ABIDJAN, Ivory Coast


SALIF DIABAGATÉ, an artist here in this nation’s financial capital, stands by a pile of sodden debris outside his bungalow studio. He reaches for a bit of sticking-out cloth, gives it a tug, then pulls until he frees some canvas painted with symbols and words. He spreads it out, creased and dirty, on the ground.


“I made this to look like a traditional hunter’s shirt with amulets and talismans,” he says, pointing to small pouches sewn on the painting’s surface. “The soldiers must have thought it was dangerous. Bad magic.”


The soldiers were government troops who, a year earlier, had broken into the studio and bivouacked there when violence gripped Abidjan during the climax of a decade of civil war. Mr. Diabagaté, now in his early 40s, was in Berlin for a show when “the crisis,” as it is called, erupted. He couldn’t get back until it was over. By then the damage was done. The soldiers had burned his sculptures and dumped his paintings in the rain.


Could this one be salvaged? Probably not. He’d have to focus on making new work, though no one was buying. “Art is what you give up,” he says, “if you’re trying to hold on to cash.”


Even in stable times life can be hard for artists in West Africa. Not that art ever stops being made. Cities like Abidjan, Dakar in Senegal, and Bamako in Mali are saturated in it. Murals cover public walls and the sides of trucks and buses. Pottery, metalwork and weaving, in styles new and old, fill open-air markets. Portraits of jazzy beauties, Sufi saints and culture heroes (Che, Mandela, Obama, Madonna) are for sale everywhere.


But the elements that in the West make a healthy contemporary scene — galleries, museums, collectors, journals, critics and a steady, responsive audience — are in short supply. And the degree of isolation of individual artists from others across the continent and from art developments worldwide is almost inconceivable to an urban Westerner who takes instant global communication for granted.


Both despite and because of such isolation, local artist networks coalesce occasionally into tight and efficient collectives like Huit Facettes in Dakar, more often as loose affinity groups of fellow art students and friends.

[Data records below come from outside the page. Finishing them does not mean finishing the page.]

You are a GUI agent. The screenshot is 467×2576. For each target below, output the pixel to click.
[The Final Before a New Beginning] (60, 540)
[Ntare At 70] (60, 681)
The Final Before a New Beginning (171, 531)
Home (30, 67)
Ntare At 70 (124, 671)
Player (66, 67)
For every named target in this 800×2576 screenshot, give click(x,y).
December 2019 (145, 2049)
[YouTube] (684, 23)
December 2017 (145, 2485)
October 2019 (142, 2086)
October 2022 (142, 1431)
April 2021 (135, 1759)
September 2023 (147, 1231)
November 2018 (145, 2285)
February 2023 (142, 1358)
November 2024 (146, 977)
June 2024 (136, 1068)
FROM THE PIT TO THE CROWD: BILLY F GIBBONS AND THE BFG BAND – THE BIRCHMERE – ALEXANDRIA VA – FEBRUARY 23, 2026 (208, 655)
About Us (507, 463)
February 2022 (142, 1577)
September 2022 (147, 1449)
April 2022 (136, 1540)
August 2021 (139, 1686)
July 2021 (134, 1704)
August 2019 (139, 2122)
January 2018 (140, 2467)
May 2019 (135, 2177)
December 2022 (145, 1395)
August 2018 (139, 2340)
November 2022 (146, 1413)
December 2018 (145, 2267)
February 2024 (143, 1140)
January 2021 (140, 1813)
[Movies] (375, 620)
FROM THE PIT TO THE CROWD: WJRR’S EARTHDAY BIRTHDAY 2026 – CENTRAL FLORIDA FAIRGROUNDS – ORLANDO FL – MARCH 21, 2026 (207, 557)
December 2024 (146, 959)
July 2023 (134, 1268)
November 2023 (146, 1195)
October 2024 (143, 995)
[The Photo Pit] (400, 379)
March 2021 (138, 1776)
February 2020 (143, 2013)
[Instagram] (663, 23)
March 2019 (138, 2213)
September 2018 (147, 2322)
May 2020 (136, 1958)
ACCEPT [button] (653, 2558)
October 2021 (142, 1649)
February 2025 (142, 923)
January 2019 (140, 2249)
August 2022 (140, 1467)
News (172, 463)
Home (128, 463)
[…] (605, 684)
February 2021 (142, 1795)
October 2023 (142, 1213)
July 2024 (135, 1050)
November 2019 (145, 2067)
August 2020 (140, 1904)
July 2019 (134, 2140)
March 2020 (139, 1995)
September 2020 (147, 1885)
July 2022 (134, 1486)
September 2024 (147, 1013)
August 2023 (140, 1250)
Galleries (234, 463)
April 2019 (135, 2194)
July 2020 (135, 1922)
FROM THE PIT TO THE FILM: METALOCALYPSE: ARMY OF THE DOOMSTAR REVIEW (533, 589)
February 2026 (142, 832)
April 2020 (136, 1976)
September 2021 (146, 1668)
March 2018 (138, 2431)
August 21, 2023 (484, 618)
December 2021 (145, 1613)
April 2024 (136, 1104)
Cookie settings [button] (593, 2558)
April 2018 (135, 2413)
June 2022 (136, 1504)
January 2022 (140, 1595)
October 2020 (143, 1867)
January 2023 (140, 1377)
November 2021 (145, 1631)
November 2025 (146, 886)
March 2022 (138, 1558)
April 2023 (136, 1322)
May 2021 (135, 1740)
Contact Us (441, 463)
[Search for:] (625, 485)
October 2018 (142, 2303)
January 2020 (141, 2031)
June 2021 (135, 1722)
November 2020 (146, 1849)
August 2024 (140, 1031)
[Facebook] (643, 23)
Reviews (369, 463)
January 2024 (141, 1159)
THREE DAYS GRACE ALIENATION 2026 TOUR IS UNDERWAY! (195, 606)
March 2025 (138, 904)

For a visitor, like this art critic on a monthlong trip in Africa, such groups can be difficult to find in cities that have nothing resembling art neighborhoods. But they’re there.


So are a few alternative spaces, conceived on a Western model, often with Western backing, like Raw Material Company in Dakar; Appartement 22 in Rabat, Morocco; and Zoma Contemporary Center in Addis Ababa, Ethiopia. Raw Material, run by Kuoho Koyo, a curator from Cameroon, encompasses a gallery, a library stocked with foreign catalogs and magazines, and a cafe-bar. It’s more than just an urbane hangout. You could practically live there.


And there is one large-scale mechanism for artists in West Africa to show their work: the broad, typically biennial surveys of new art. Bankrolled by government money — much of this comes from France, which still wields powerful cultural influence over its former colonies — these showcases are designed to grab global attention and bring in the larger art world.


Yet even in these ostensibly international forums Africa and its artists remain oddly set apart. The two oldest still-functioning events of this kind in Africa, Dak’Art in Senegal and the Photography Biennial in Bamako, are restricted to exhibiting primarily artists from this continent (or, rarely, foreign artists of African descent). Partly for that reason attendance stays small. From outside, these shows are seen as provincial; at home, they’re viewed as events for foreigners.


And whether they’re strong or weak — the 2011 Bamako biennial, in late fall, was strong, visually ambitious and cosmopolitan in its thinking — they suggest some basic questions about contemporary art here and across the continent.